# How to complete this task:
Transcribe the data below exactly, but only from the line containing "[Show menu] (26, 85)" through its final line, both included.

# Dataset records:
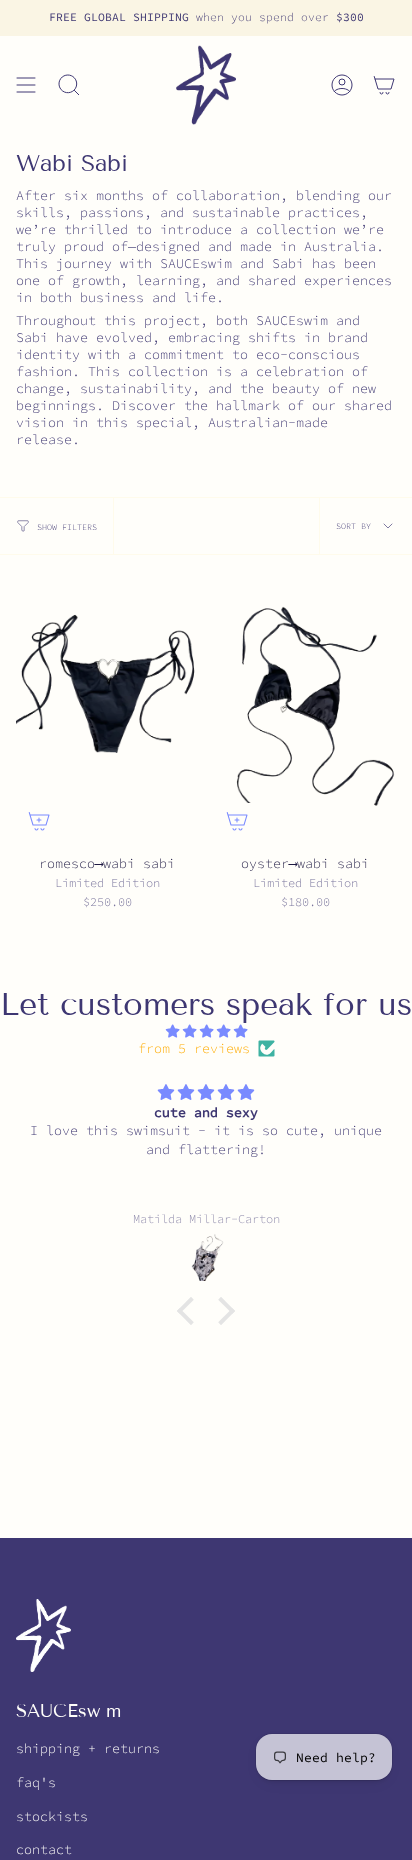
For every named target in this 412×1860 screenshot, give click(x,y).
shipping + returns (88, 1748)
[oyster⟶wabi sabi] (305, 707)
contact (44, 1849)
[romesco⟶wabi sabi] (107, 707)
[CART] (384, 85)
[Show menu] (26, 85)
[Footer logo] (43, 1635)
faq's (36, 1782)
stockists (52, 1816)
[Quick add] (39, 821)
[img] (206, 1031)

# Answer to this problem:
[Show menu] (26, 85)
[Footer logo] (43, 1635)
faq's (36, 1782)
stockists (52, 1816)
[Quick add] (39, 821)
[img] (206, 1031)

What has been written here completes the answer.